── Exercise text

Man, this isn’t a learning curve — it’s Everest.

The thing is, L&L makes perfect sense. Children learn from experience and by example. Our job as parents is to keep expectations high, but never ask anything of our kids that we wouldn’t ask of ourselves. Rather than helicopters or drill sergeants, the goal is to be consultants who share the control and give lots of choices.

Yes, yes, yes! It all sounds so easy on paper or when the nice man with the lilting voice in the L&L video does his role-playing. I leave each class feeling absolutely certain that I will easily be able to implement this stuff at home. No problem; I am a new mom. I am a Love & Logician!

Cut to the Snow house the morning after an L&L class. The children are stumbling around sleepily, starting to orient themselves for the day.

“Good morning!” I call perkily from the kitchen, “The mama bus leaves at 7:45. You both know what you need to do to get ready while I make breakfast. Would you guys like eggs or French toast?”

No response.

“Eggs or French toast!?” I yell this time. I hear mumbling from my son’s room, “... care.”

“What!?” I shout this time, juggling eggs and milk out of the fridge and scrounging around for something — anything — that Charlie will actually ingest for lunch.

────
── Information

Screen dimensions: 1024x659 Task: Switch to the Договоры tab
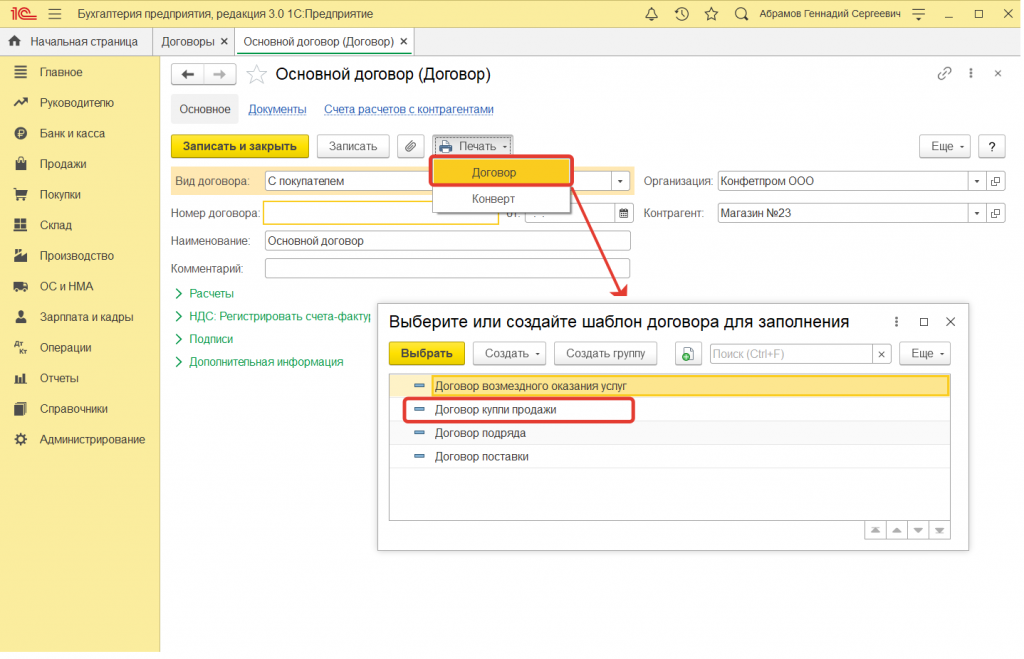188,42
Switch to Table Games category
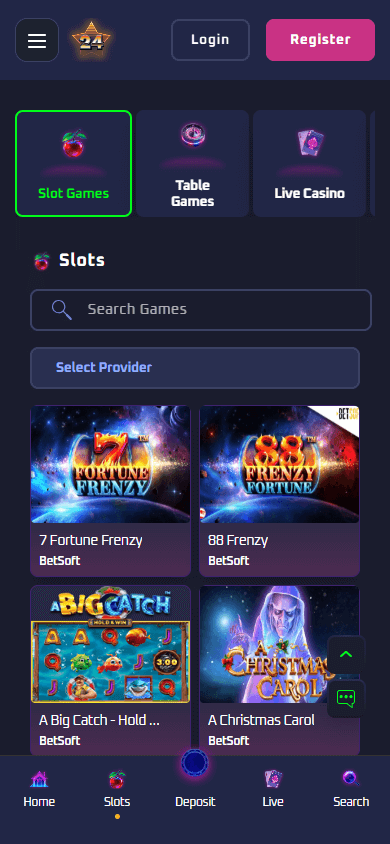This screenshot has width=390, height=844. (193, 164)
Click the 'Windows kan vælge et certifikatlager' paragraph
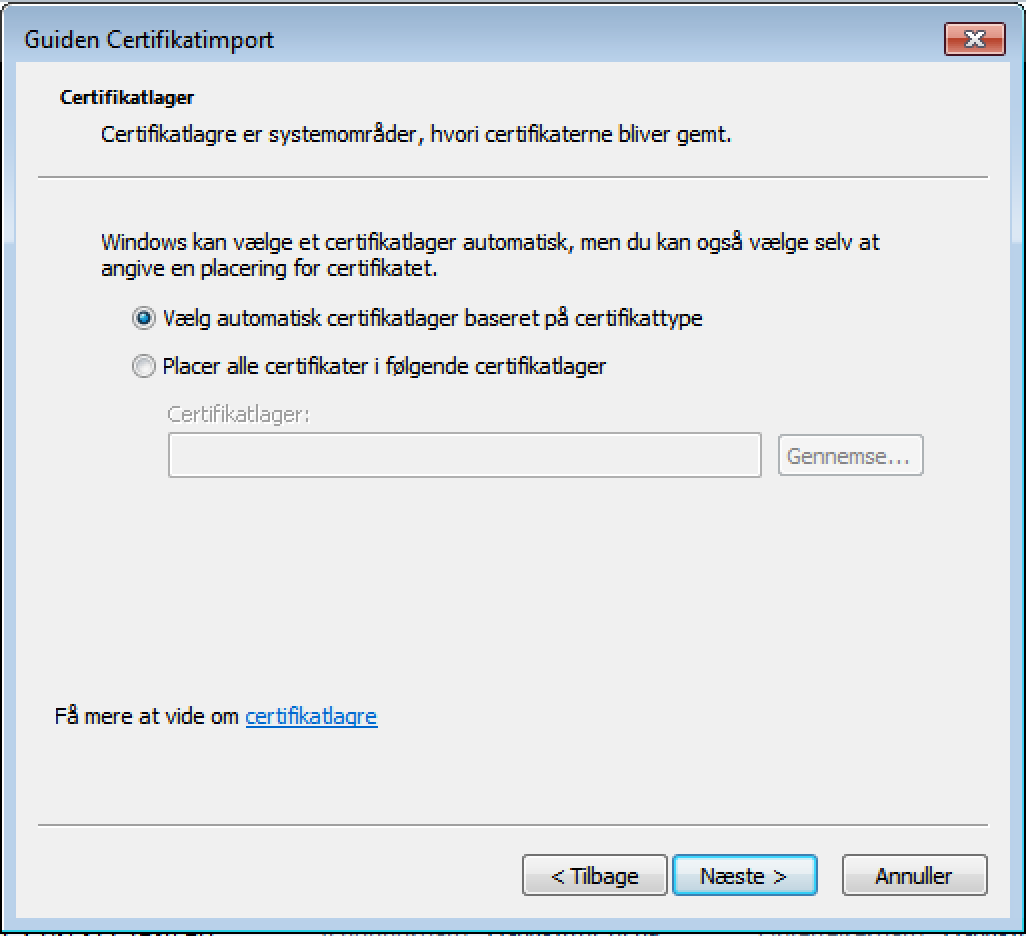Image resolution: width=1026 pixels, height=936 pixels. point(490,255)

────

● Exercise: Reproduce the section of the Love & Logic passage that begins with the words containing "The thing is, L&L" and ends with "for the day.". This material has nothing to do with the parenting passage.

● Task result:
The thing is, L&L makes perfect sense. Children learn from experience and by example. Our job as parents is to keep expectations high, but never ask anything of our kids that we wouldn’t ask of ourselves. Rather than helicopters or drill sergeants, the goal is to be consultants who share the control and give lots of choices.

Yes, yes, yes! It all sounds so easy on paper or when the nice man with the lilting voice in the L&L video does his role-playing. I leave each class feeling absolutely certain that I will easily be able to implement this stuff at home. No problem; I am a new mom. I am a Love & Logician!

Cut to the Snow house the morning after an L&L class. The children are stumbling around sleepily, starting to orient themselves for the day.